Bogus No Parking signs at LICH site tick off Cobble Hill residents
'We want our money back!'
Cobble Hill residents have finally had their suspicions confirmed: poorly displayed “no parking” and “no standing signs” that appeared on Henry Street between Amity and Pacific streets in January were illegal, put up by a contractor for Fortis Property Group, which is developing the former Long Island College Hospital (LICH).
After piling up tickets for months, skeptical residents turned to the Cobble Hill Association, which contacted local officials and the Department of Transportation (DOT).
After an inspection by DOT on April 3, the signs, erected by Scala Contracting Company, were removed. Now, however, furious car owners want their money back.
The Cobble Hill Association (CHA) was told by Fortis “that DOT has granted this and put up the signs,” said Amy Breedlove, the association’s president. (See end of story for an updated comment from Fortis.)
“The CHA is outraged that community members and visitors can be ticketed repeatedly for illegal signage,” she said. “We do not appreciate the flagrant disregard for the law and also the extreme disrespect for our community.”
Residents say they got ticketed even when they weren’t close to the fraudulent signs.
“I was parked on the north end of the block, in front of the sitting park, in a legal spot,” Dorothy Siegel told the Brooklyn Eagle. “The ‘temporary’ sign, such as it was, was placed on the face of the scaffolding on the south end of the block.”
Another resident, who asked to remain unnamed, said in a letter to DOT, “The confusion is further facilitated when temp signs go up in after construction work has been going on for months, signs are in very poor, bent, damaged condition, and almost hidden from view.”
It took a village to get the signs removed, CHA says.
“Continuous follow-up by the CHA with support from state Sen. Daniel Squadron and Councilmember Brad Lander’s office finally got the DOT to send out an inspector and the barricades and ‘no parking’ and ‘no standing’ signs were found to be illegally erected,” Breedlove said.
Now that a Notice of Violation has been sent to Scala, “The CHA will be contacting Scala and Fortis for retribution to our community members who received erroneous parking tickets — not to mention the loss of parking due to these illegal actions,” she said.
“Yet again, developers at the LICH site added insult to injury by taking up community parking spots without appropriate approval, according to DOT,” Squadron told the Eagle. “I’ll continue working with CHA and colleagues to ensure tickets are reversed or addressed, and to hold the developers at the site accountable.”
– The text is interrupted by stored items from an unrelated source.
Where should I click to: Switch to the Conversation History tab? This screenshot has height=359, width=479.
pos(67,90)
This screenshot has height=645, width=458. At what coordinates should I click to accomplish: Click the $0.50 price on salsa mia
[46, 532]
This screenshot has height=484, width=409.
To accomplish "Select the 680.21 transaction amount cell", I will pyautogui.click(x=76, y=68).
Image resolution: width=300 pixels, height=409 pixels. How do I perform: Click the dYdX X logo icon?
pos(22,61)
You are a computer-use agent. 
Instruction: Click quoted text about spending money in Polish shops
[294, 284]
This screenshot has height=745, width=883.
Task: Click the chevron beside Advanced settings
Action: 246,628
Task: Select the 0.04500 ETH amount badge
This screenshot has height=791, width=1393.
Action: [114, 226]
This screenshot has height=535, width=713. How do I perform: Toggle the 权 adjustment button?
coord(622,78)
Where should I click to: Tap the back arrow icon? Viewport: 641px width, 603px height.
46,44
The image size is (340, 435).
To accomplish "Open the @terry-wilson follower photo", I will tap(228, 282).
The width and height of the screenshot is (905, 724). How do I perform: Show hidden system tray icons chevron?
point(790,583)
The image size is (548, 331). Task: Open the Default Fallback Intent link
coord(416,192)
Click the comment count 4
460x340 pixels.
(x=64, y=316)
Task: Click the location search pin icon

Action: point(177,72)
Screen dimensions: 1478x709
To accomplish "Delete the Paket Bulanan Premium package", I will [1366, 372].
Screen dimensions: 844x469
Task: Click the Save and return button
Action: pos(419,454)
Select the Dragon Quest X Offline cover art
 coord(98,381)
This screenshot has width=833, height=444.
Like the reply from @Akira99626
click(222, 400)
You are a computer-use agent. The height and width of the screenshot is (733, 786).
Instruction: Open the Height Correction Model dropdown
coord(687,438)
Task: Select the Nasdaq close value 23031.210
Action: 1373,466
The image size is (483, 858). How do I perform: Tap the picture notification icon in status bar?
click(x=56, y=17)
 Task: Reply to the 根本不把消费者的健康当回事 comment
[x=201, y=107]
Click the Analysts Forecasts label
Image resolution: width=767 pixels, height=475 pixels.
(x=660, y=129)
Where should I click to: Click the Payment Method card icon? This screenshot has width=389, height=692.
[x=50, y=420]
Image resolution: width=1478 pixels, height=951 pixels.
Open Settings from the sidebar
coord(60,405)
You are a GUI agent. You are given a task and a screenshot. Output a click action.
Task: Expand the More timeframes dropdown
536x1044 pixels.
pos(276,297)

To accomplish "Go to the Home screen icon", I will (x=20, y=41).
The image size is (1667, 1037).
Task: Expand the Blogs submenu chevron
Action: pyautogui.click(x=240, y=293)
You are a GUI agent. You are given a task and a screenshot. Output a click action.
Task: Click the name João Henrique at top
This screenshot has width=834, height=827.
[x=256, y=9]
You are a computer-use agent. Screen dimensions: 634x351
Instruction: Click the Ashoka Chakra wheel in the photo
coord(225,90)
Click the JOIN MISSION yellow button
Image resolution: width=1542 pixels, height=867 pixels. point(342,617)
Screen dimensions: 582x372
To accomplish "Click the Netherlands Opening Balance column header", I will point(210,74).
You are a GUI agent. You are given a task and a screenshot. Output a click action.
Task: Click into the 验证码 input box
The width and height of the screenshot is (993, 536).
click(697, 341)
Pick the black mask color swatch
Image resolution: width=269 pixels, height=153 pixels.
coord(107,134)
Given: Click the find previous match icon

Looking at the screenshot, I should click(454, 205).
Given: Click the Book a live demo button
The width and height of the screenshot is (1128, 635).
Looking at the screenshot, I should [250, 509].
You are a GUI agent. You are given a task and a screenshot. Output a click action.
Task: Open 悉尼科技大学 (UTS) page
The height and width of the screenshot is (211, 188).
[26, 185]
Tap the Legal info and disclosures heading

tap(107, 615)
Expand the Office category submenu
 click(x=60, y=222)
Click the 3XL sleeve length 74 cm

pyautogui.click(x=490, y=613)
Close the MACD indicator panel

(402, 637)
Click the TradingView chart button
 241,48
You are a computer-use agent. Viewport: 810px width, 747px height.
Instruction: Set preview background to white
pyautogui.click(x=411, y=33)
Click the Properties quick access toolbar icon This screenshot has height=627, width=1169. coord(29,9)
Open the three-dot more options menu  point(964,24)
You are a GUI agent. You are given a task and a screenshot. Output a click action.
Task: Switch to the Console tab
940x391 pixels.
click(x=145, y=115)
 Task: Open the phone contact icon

“We will continue to work together to ensure wrongfully issued tickets are dismissed — and to prevent further trespasses by the developer in our community,” Councilmember Lander said.
Keith Bray, DOT’s Brooklyn Borough Commissioner, has issued a letter to residents who were illegally ticketed that might help them in court. It reads in part, “DOT has determined that temporary construction no parking signage was incorrectly installed at this location.” But it’s up to the court to determine whether it will take the illegality into consideration.
UPDATE: A Fortis spokesperson told the Brooklyn Eagle Friday evening, ““It is our understanding that the signs were placed by the Department of Transportation and we are currently looking into this matter. If it is ultimately determined that the signs were illegally placed by our contractor, we will of course reimburse anyone who received a parking ticket.”